Antes me reconocía en el espejo de una tristeza cargada de razones creadas al efecto, solo ayer me erigía como abogado defensor de mi causa perdida, esgrimiendo magistrales argumentos ante un tribunal que desde el inicio tenía la sentencia firmada por unanimidad. Hace apenas un instante recogía lágrimas en el fondo del mar, coleccionaba lamentos egoístas en medio de una tormenta de silencios, cosechaba nostalgias etiquetadas con latidos que ya no me pertenecían, con entrada de registro en el olvido.
Antes la culpa era suficiente para aliviar durante un par de pasos estos hombros que todo aguantaban y hoy crujen amenazando con romper la leyenda que tantos aclamaron y tan pocos acompañan.

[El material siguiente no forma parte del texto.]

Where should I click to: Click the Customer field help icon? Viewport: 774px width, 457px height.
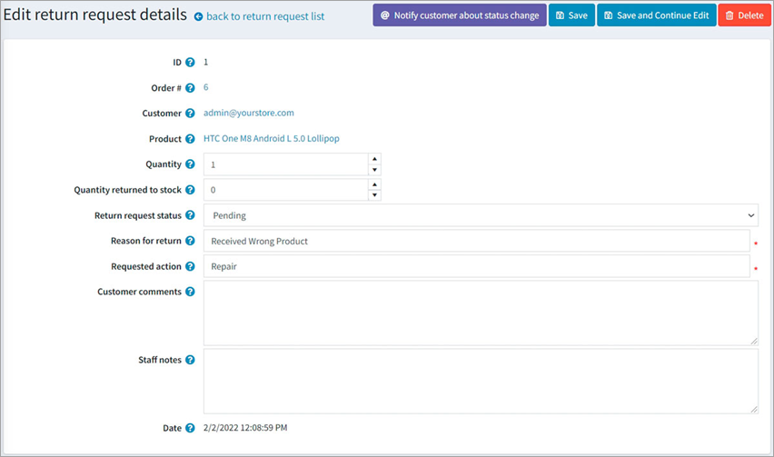tap(190, 114)
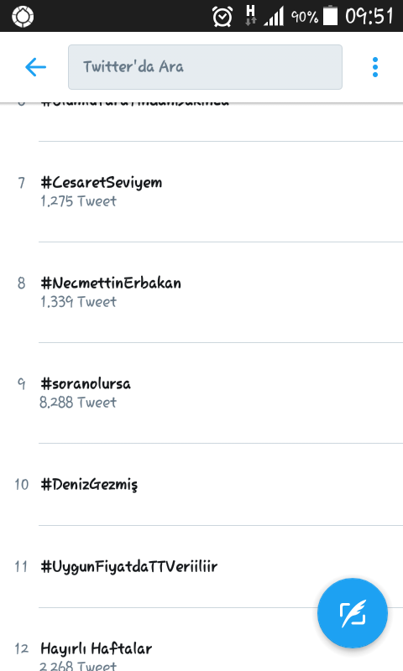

Ayer aún compartía distancias en un combate a última sangre con la que más me ha enseñado de mí, de la vida, de los límites de la cordura, de la más honda locura, del peso del respeto y del abismo de su ausencia, de lo que de verdad importa a fuerza de abrazar atillos de espinos envenenados con lo insignificante. Hace un instante volvía a despedirme de la promesa de un mañana envuelta en tus labios y ahora desconozco que viene tras este segundo que ahora consumo excepto que sigo en pie y continuo soñando.